* _Gekozen tekst_:
■ ■ ■ ■ ■ ■ ■
Volksliedje

Dit artikel gaat over traditionele liedjes die door een volk worden gezongen. Voor de nationale hymne, zie Volkslied (nationaal symbool), voor de volksliedjes-revival uit de tweede helft van de 20e eeuw zie Folk.
Drie zingende vrouwen met liedblad in de 17e eeuw (gravure uit Krul, Helena, 1634).
Liedblad met het volksliedje 'Daar was laatst een meisje loos', over een meisje dat als matroos gaat varen (collectie Meertens Instituut).

Volksliedjes zijn traditionele liedjes die door het gewone volk worden gezongen en mondeling worden doorgegeven. Het gaat om liedjes die eenvoudig te zingen zijn; die anoniem zijn overgeleverd; en waarvan, door de mondelinge overdracht, streekgebonden en tijdgebonden varianten zijn ontstaan in tekst en melodie. De ouderdom van deze liedjes is gewoonlijk niet meer vast te stellen.

Bekende Nederlandstalige volksliedjes zijn bijvoorbeeld: 'Aan d'oever van een snelle vliet', 'Daar was laatst een meisje loos', 'De boer had maar enen schoen', 'Des winters als het regent', 'Wel Anne-Marieken, waar gaat gij naar toe' en 'Zeg kwezelken, wilde gij dansen'.
■ ■ ■ ■ ■ ■ ■
* _De gegevens_:
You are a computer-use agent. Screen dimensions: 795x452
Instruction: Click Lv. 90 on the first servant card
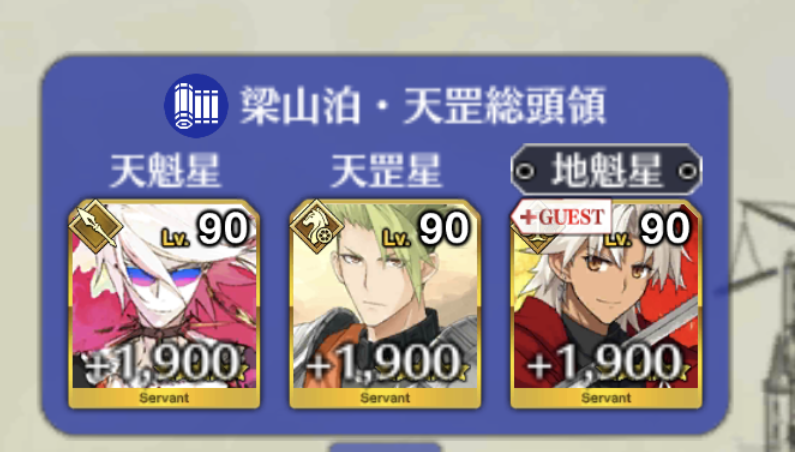(205, 229)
■ ■ ■ ■ ■ ■ ■
Ga verder met de tekst over volksliedjes, aansluitend op de laatste zin. De lijst heeft niets te maken met de tekst over volksliedjes.

Daarnaast werden er, vanaf de tweede helft van de negentiende eeuw, door bekende tekstdichters cultuurliedjes geschreven in de trant van volksliedjes, bestemd voor de actieve zangbeoefening, die ook wel met de term 'volksliedjes' worden aangeduid.[1]

Het meest gebruikte liedboek in de twintigste eeuw met historische volksliedjes was Nederlands volkslied, samengesteld door J. Pollmann en P. Tiggers (1941), waarin ruim 280 liedjes zijn opgenomen. Het Nederlandse liedonderzoek van F. van Duyse resulteerde in het vierdelige standaardwerk Het oude Nederlandsche lied (1903-08), waarin hij de varianten en overleveringsgeschiedenis van ruim 700 liederen uitvoerig beschrijft.

Er valt een grote verscheidenheid aan genres onder het volkslied, waaronder zeemansliederen, kluchtliedjes, drinkliedjes, dansliedjes, soldatenliederen, lenteliedjes, afscheidsliederen, verhalende liederen, kinderliedjes, heiligenliederen, sinterklaasliedjes enzovoort. De Nederlandse Liederenbank bevat een verzameling van ruim 175 000 Nederlandstalige volksliedjes,[2] die een indruk geeft van de verscheidenheid en de cultuur-historische waarde van het volkslied in de Nederlandse taal.

  1. Voorbeelden hiervan zijn: 'Heb je van de Zilveren vloot wel gehoord' (J.P. Heije); 'Op de grote stille heide' (P. Louwerse); 'In naam van Oranje, doe open de poort' (A.J. Schooleman); en 'De paden op, de lanen in' (A.L. de Rop).

    Het bekendste liedboek met nieuw geschreven cultuurliedjes die als volksliedjes werden uitgedragen was Kun je nog zingen, zing dan mee, samengesteld door J. Veldkamp en K. de Boer (1906).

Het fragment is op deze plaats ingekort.